● **EXERCISE DESCRIPTION**
Rewrite the material below, changing every "magnifier" to "magnifying glass" and leaving everything else as it is.

● **INPUT RECORDS**
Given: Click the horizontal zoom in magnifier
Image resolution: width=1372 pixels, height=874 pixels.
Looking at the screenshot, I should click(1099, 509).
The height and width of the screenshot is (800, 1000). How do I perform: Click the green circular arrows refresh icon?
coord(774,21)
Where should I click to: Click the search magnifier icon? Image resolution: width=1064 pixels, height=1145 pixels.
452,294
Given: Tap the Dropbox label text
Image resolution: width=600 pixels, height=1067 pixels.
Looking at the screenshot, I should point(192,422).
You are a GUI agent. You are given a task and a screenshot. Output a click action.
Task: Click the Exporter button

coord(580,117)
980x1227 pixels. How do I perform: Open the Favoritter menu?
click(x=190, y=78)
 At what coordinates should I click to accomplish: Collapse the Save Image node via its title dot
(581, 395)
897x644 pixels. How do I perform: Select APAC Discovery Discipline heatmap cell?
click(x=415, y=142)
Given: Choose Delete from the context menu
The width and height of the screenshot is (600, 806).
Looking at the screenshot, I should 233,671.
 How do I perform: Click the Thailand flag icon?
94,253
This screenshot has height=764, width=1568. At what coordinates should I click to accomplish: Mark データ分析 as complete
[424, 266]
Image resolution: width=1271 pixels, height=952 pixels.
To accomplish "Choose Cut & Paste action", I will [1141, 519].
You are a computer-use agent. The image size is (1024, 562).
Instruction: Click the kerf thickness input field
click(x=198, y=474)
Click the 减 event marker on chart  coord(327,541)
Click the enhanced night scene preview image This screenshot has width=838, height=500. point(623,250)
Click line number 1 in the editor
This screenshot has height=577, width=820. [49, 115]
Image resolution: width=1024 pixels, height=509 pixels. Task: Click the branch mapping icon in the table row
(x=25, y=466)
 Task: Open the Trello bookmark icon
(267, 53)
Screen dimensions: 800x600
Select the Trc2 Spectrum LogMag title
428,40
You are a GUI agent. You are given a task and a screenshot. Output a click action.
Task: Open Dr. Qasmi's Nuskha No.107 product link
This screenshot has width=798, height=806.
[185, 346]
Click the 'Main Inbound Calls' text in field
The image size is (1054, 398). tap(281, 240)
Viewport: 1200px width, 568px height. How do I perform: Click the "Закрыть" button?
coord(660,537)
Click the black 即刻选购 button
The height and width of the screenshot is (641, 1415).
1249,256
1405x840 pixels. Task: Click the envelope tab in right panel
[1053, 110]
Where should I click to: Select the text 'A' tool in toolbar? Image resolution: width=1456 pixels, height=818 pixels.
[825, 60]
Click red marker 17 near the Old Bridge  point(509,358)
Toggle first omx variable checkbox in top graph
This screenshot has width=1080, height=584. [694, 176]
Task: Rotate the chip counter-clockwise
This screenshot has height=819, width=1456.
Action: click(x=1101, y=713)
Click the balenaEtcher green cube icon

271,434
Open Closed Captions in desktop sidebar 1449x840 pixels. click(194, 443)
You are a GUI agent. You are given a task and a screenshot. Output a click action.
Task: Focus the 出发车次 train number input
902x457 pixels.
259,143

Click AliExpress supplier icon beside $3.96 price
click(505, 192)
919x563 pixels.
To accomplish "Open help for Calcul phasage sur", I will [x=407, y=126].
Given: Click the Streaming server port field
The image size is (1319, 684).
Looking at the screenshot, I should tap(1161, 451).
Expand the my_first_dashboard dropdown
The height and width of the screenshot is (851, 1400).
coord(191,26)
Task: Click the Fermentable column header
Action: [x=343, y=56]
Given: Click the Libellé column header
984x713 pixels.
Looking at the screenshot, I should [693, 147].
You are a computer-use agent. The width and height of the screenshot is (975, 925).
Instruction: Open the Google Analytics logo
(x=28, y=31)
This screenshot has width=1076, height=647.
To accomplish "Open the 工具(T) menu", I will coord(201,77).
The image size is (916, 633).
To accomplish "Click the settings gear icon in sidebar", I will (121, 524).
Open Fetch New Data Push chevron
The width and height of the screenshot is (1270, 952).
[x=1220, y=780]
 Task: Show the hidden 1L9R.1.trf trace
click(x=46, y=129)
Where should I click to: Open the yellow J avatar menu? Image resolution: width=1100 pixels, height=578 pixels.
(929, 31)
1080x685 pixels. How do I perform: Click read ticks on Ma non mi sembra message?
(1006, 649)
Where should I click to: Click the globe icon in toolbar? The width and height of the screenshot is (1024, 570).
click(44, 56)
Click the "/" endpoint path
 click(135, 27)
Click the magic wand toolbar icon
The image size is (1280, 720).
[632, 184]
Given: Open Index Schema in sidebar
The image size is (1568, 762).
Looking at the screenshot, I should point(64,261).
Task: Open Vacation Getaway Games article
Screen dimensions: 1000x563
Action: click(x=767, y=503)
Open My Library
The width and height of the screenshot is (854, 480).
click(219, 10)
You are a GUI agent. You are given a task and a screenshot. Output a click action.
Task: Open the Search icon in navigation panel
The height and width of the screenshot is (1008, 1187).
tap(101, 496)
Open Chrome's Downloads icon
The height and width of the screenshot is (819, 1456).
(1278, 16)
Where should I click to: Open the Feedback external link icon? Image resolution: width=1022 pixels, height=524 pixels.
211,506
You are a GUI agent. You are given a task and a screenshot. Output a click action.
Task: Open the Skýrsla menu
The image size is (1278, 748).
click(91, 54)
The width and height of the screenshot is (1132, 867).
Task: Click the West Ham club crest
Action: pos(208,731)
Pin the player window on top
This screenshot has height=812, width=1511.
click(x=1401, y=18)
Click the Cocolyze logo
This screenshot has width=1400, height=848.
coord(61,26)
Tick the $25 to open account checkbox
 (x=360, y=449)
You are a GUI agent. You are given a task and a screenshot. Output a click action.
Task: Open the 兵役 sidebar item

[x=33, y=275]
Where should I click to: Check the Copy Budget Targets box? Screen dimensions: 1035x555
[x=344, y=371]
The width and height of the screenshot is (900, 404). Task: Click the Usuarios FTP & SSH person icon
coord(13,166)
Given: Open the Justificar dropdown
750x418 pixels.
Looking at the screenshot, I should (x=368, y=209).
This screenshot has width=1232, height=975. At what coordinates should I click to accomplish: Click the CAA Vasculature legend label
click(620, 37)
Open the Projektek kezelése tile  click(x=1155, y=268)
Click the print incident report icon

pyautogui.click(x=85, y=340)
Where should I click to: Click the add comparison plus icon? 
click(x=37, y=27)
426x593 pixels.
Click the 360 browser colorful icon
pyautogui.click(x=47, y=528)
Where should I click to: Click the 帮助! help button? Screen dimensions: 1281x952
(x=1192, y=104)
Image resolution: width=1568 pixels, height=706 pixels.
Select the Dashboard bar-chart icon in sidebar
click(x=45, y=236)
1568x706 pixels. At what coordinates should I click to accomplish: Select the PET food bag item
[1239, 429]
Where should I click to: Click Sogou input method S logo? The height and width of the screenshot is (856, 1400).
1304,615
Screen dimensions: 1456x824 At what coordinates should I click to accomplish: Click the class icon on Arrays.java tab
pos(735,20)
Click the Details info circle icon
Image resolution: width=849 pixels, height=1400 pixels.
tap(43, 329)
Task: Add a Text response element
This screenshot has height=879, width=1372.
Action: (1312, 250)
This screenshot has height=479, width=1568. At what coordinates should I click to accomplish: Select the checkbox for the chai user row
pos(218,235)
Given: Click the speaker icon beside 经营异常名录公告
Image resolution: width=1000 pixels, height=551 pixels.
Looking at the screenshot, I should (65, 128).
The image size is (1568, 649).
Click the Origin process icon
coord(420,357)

● **TASK ANSWER**
Given: Click the horizontal zoom in magnifying glass
Image resolution: width=1372 pixels, height=874 pixels.
Looking at the screenshot, I should click(1099, 509).
The height and width of the screenshot is (800, 1000). How do I perform: Click the green circular arrows refresh icon?
coord(774,21)
Where should I click to: Click the search magnifying glass icon? Image resolution: width=1064 pixels, height=1145 pixels.
452,294
Given: Tap the Dropbox label text
Image resolution: width=600 pixels, height=1067 pixels.
Looking at the screenshot, I should point(192,422).
You are a GUI agent. You are given a task and a screenshot. Output a click action.
Task: Click the Exporter button

coord(580,117)
980x1227 pixels. How do I perform: Open the Favoritter menu?
click(x=190, y=78)
 At what coordinates should I click to accomplish: Collapse the Save Image node via its title dot
(581, 395)
897x644 pixels. How do I perform: Select APAC Discovery Discipline heatmap cell?
click(x=415, y=142)
Given: Choose Delete from the context menu
The width and height of the screenshot is (600, 806).
Looking at the screenshot, I should 233,671.
 How do I perform: Click the Thailand flag icon?
94,253
This screenshot has height=764, width=1568. At what coordinates should I click to accomplish: Mark データ分析 as complete
[424, 266]
Image resolution: width=1271 pixels, height=952 pixels.
To accomplish "Choose Cut & Paste action", I will [1141, 519].
You are a computer-use agent. The image size is (1024, 562).
Instruction: Click the kerf thickness input field
click(x=198, y=474)
Click the 减 event marker on chart  coord(327,541)
Click the enhanced night scene preview image This screenshot has width=838, height=500. point(623,250)
Click line number 1 in the editor
This screenshot has height=577, width=820. [49, 115]
Image resolution: width=1024 pixels, height=509 pixels. Task: Click the branch mapping icon in the table row
(x=25, y=466)
 Task: Open the Trello bookmark icon
(267, 53)
Screen dimensions: 800x600
Select the Trc2 Spectrum LogMag title
428,40
You are a GUI agent. You are given a task and a screenshot. Output a click action.
Task: Open Dr. Qasmi's Nuskha No.107 product link
This screenshot has width=798, height=806.
[185, 346]
Click the 'Main Inbound Calls' text in field
The image size is (1054, 398). tap(281, 240)
Viewport: 1200px width, 568px height. How do I perform: Click the "Закрыть" button?
coord(660,537)
Click the black 即刻选购 button
The height and width of the screenshot is (641, 1415).
1249,256
1405x840 pixels. Task: Click the envelope tab in right panel
[1053, 110]
Where should I click to: Select the text 'A' tool in toolbar? Image resolution: width=1456 pixels, height=818 pixels.
[825, 60]
Click red marker 17 near the Old Bridge  point(509,358)
Toggle first omx variable checkbox in top graph
This screenshot has width=1080, height=584. [694, 176]
Task: Rotate the chip counter-clockwise
This screenshot has height=819, width=1456.
Action: click(x=1101, y=713)
Click the balenaEtcher green cube icon

271,434
Open Closed Captions in desktop sidebar 1449x840 pixels. click(194, 443)
You are a GUI agent. You are given a task and a screenshot. Output a click action.
Task: Focus the 出发车次 train number input
902x457 pixels.
259,143

Click AliExpress supplier icon beside $3.96 price
click(505, 192)
919x563 pixels.
To accomplish "Open help for Calcul phasage sur", I will [x=407, y=126].
Given: Click the Streaming server port field
The image size is (1319, 684).
Looking at the screenshot, I should tap(1161, 451).
Expand the my_first_dashboard dropdown
The height and width of the screenshot is (851, 1400).
coord(191,26)
Task: Click the Fermentable column header
Action: [x=343, y=56]
Given: Click the Libellé column header
984x713 pixels.
Looking at the screenshot, I should [693, 147].
You are a computer-use agent. The width and height of the screenshot is (975, 925).
Instruction: Open the Google Analytics logo
(x=28, y=31)
This screenshot has width=1076, height=647.
To accomplish "Open the 工具(T) menu", I will coord(201,77).
The image size is (916, 633).
To accomplish "Click the settings gear icon in sidebar", I will (121, 524).
Open Fetch New Data Push chevron
The width and height of the screenshot is (1270, 952).
[x=1220, y=780]
 Task: Show the hidden 1L9R.1.trf trace
click(x=46, y=129)
Where should I click to: Open the yellow J avatar menu? Image resolution: width=1100 pixels, height=578 pixels.
(929, 31)
1080x685 pixels. How do I perform: Click read ticks on Ma non mi sembra message?
(1006, 649)
Where should I click to: Click the globe icon in toolbar? The width and height of the screenshot is (1024, 570).
click(44, 56)
Click the "/" endpoint path
 click(135, 27)
Click the magic wand toolbar icon
The image size is (1280, 720).
[632, 184]
Given: Open Index Schema in sidebar
The image size is (1568, 762).
Looking at the screenshot, I should point(64,261).
Task: Open Vacation Getaway Games article
Screen dimensions: 1000x563
Action: click(x=767, y=503)
Open My Library
The width and height of the screenshot is (854, 480).
click(219, 10)
You are a GUI agent. You are given a task and a screenshot. Output a click action.
Task: Open the Search icon in navigation panel
The height and width of the screenshot is (1008, 1187).
tap(101, 496)
Open Chrome's Downloads icon
The height and width of the screenshot is (819, 1456).
(1278, 16)
Where should I click to: Open the Feedback external link icon? Image resolution: width=1022 pixels, height=524 pixels.
211,506
You are a GUI agent. You are given a task and a screenshot. Output a click action.
Task: Open the Skýrsla menu
The image size is (1278, 748).
click(91, 54)
The width and height of the screenshot is (1132, 867).
Task: Click the West Ham club crest
Action: pos(208,731)
Pin the player window on top
This screenshot has height=812, width=1511.
click(x=1401, y=18)
Click the Cocolyze logo
This screenshot has width=1400, height=848.
coord(61,26)
Tick the $25 to open account checkbox
 (x=360, y=449)
You are a GUI agent. You are given a task and a screenshot. Output a click action.
Task: Open the 兵役 sidebar item

[x=33, y=275]
Where should I click to: Check the Copy Budget Targets box? Screen dimensions: 1035x555
[x=344, y=371]
The width and height of the screenshot is (900, 404). Task: Click the Usuarios FTP & SSH person icon
coord(13,166)
Given: Open the Justificar dropdown
750x418 pixels.
Looking at the screenshot, I should (x=368, y=209).
This screenshot has width=1232, height=975. At what coordinates should I click to accomplish: Click the CAA Vasculature legend label
click(620, 37)
Open the Projektek kezelése tile  click(x=1155, y=268)
Click the print incident report icon

pyautogui.click(x=85, y=340)
Where should I click to: Click the add comparison plus icon? 
click(x=37, y=27)
426x593 pixels.
Click the 360 browser colorful icon
pyautogui.click(x=47, y=528)
Where should I click to: Click the 帮助! help button? Screen dimensions: 1281x952
(x=1192, y=104)
Image resolution: width=1568 pixels, height=706 pixels.
Select the Dashboard bar-chart icon in sidebar
click(x=45, y=236)
1568x706 pixels. At what coordinates should I click to accomplish: Select the PET food bag item
[1239, 429]
Where should I click to: Click Sogou input method S logo? The height and width of the screenshot is (856, 1400).
1304,615
Screen dimensions: 1456x824 At what coordinates should I click to accomplish: Click the class icon on Arrays.java tab
pos(735,20)
Click the Details info circle icon
Image resolution: width=849 pixels, height=1400 pixels.
tap(43, 329)
Task: Add a Text response element
This screenshot has height=879, width=1372.
Action: (1312, 250)
This screenshot has height=479, width=1568. At what coordinates should I click to accomplish: Select the checkbox for the chai user row
pos(218,235)
Given: Click the speaker icon beside 经营异常名录公告
Image resolution: width=1000 pixels, height=551 pixels.
Looking at the screenshot, I should (65, 128).
The image size is (1568, 649).
Click the Origin process icon
coord(420,357)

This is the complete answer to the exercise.